Bryan Police Interim Chief Chris Chapa speaks during a city council meeting on Monday. MAX REINHART/Staff

After the retirements of the Bryan police chief and a sergeant were approved earlier this month, more changes within the department were OK’d by city council on Monday.

Council approved a pay raise for interim chief Chris Chapa, from $67,155.60 to $68,255.60 per year, “to compensate for the extra hours and extra duties he will be performing over the next several months,” according to the employment status change request document.

Patrol officer John Rathke also received a raise for having completed three years of full-time service with the department. The wage adjustment is in accord with the city’s bargaining agreement.

Danielle Nicholson was hired as a full-time police/fire dispatcher, with a start date to be determined.

Council also approved Chapa to give two civil service tests, one for police officer position and another for a sergeant. Prompted by questions from council, Chapa said his department is understaffed by four or five positions and that, with the upcoming retirement of Sgt. Clifford Weigel, “I’ll have no working sergeants.”

Chapa explained that the test for sergeants is for current officers with at least three years of service to the department.

And following a closed, executive session to discuss appointment of a public employee and acquisition of property, council approved to mayor to advertise for the chief position, which is open following the recent retirement of Michael Willis.

In other action Monday, council approved a 10-year Community Reinvestment Area tax exemption for Schlachter Investments, for construction at 525 Winzeler Drive, in the industrial park on the city’s east side. Council approved a $42,315 agreement with Schlachter Investments LLC for a 8.463-acre lot earlier this month.

According to the company’s tax abatement application, construction will involve a 320-by-150-foot warehouse space. Half the building will be “corporate headquarters for S & S Directional Boring Ltd., Advanced Rehabilitation Technology Ltd., and OBIC LLC International Headquarters” while “open tenant space (is) to be utilized for manufacturing warehouse space or other manufacture looking for rental option.”

Schlachter hopes to create six new jobs through 2022 with an average wage of new employees greater than $60,000 per year, with additional jobs likely for the other firms associated with the project.

• Approved appropriations of $15,000, a donation from the Bryan Rotary Foundation for improvements to pavilions at Moore Park; and $5,400 from donations of various individuals for an upcoming 25-year anniversary celebration at the Imagination Station. City Parks and Recreation Department Director Ben Dominique said the celebration is set for 10 a.m. to 1 p.m. Oct. 1.

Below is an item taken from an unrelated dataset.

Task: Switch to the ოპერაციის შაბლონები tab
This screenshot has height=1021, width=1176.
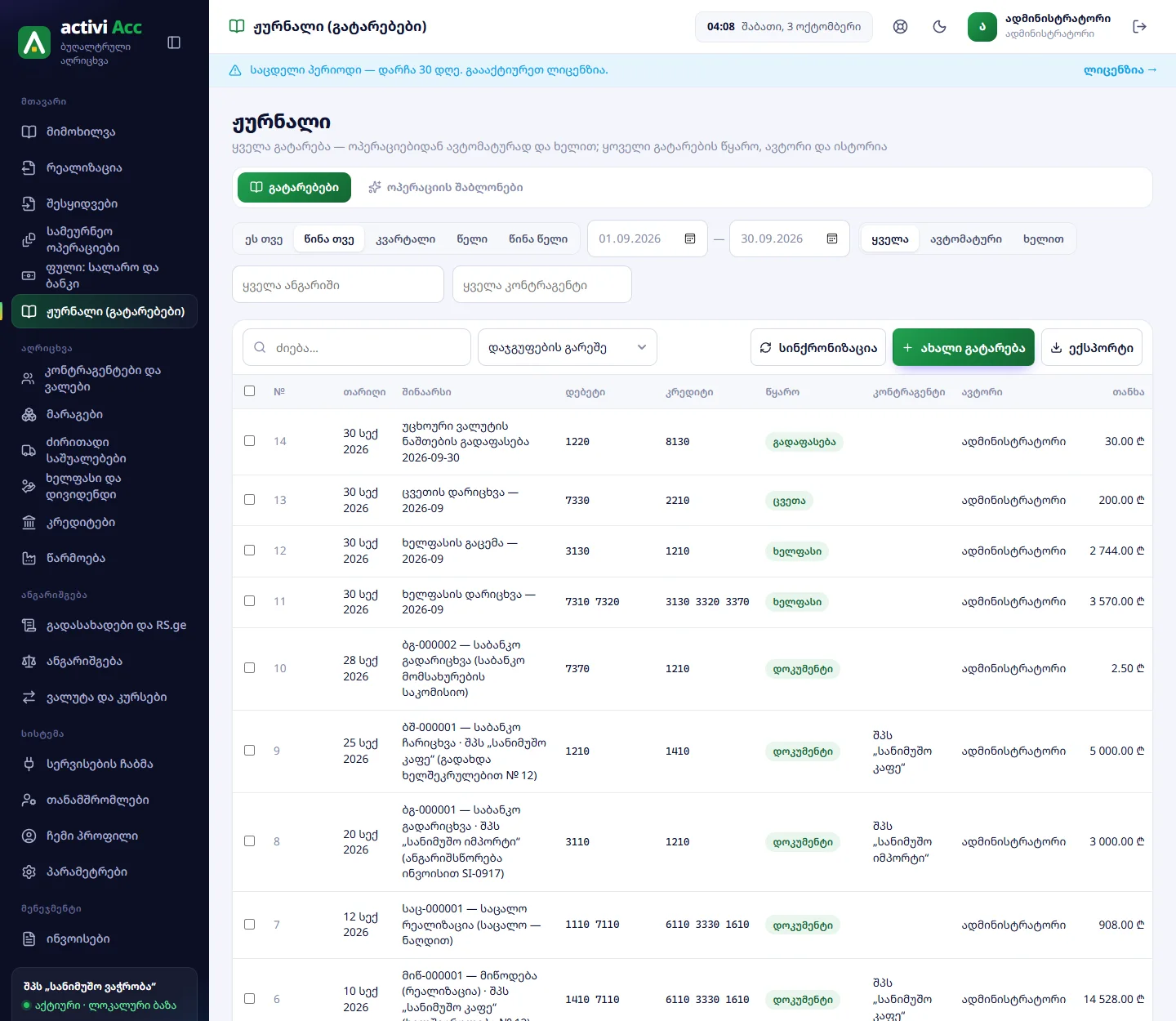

• Set the employee annual premium rate for health insurance for the years starting Sept. 1. City leaders praised Clerk-Treasurer Laura Rode, Mike Kurivial of First Insurance and others for negotiating a 0 percent increase for this year.

• Approved an ordinance adopting and implementing a uniform policy regarding projects that utilize federal funding. City Attorney Rhonda Fisher said the ordinance was required by the auditors and included “pretty standard language” for such projects.